Whatever the records say, give every one of them again exactly.
::::
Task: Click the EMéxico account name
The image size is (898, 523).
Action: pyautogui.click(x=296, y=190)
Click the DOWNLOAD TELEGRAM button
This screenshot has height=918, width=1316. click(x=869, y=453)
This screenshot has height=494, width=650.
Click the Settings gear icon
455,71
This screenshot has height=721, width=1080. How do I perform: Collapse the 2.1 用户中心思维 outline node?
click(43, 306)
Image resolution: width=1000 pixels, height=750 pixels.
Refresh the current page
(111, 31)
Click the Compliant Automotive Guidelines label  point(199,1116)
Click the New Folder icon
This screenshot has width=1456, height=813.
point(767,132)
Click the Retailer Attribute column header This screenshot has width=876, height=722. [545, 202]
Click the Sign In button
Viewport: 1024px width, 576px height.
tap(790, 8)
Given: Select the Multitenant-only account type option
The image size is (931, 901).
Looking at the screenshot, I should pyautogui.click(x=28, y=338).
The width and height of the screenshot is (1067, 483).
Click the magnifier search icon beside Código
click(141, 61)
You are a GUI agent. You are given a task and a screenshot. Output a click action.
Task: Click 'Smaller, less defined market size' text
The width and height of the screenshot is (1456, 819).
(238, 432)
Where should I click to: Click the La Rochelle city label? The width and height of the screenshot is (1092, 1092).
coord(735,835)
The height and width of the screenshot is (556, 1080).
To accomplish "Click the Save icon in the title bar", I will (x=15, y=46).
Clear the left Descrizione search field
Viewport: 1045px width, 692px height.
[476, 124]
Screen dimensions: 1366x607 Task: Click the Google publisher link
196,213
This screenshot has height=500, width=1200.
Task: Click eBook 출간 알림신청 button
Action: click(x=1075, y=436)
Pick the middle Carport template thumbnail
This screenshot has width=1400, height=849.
::::
*EXERCISE OUTPUT*.
Task: Click the EMéxico account name
The image size is (898, 523).
Action: pyautogui.click(x=296, y=190)
Click the DOWNLOAD TELEGRAM button
This screenshot has height=918, width=1316. click(x=869, y=453)
This screenshot has height=494, width=650.
Click the Settings gear icon
455,71
This screenshot has height=721, width=1080. How do I perform: Collapse the 2.1 用户中心思维 outline node?
click(43, 306)
Image resolution: width=1000 pixels, height=750 pixels.
Refresh the current page
(111, 31)
Click the Compliant Automotive Guidelines label  point(199,1116)
Click the New Folder icon
This screenshot has width=1456, height=813.
point(767,132)
Click the Retailer Attribute column header This screenshot has width=876, height=722. [545, 202]
Click the Sign In button
Viewport: 1024px width, 576px height.
tap(790, 8)
Given: Select the Multitenant-only account type option
The image size is (931, 901).
Looking at the screenshot, I should pyautogui.click(x=28, y=338).
The width and height of the screenshot is (1067, 483).
Click the magnifier search icon beside Código
click(141, 61)
You are a GUI agent. You are given a task and a screenshot. Output a click action.
Task: Click 'Smaller, less defined market size' text
The width and height of the screenshot is (1456, 819).
(238, 432)
Where should I click to: Click the La Rochelle city label? The width and height of the screenshot is (1092, 1092).
coord(735,835)
The height and width of the screenshot is (556, 1080).
To accomplish "Click the Save icon in the title bar", I will (x=15, y=46).
Clear the left Descrizione search field
Viewport: 1045px width, 692px height.
[476, 124]
Screen dimensions: 1366x607 Task: Click the Google publisher link
196,213
This screenshot has height=500, width=1200.
Task: Click eBook 출간 알림신청 button
Action: click(x=1075, y=436)
Pick the middle Carport template thumbnail
This screenshot has width=1400, height=849.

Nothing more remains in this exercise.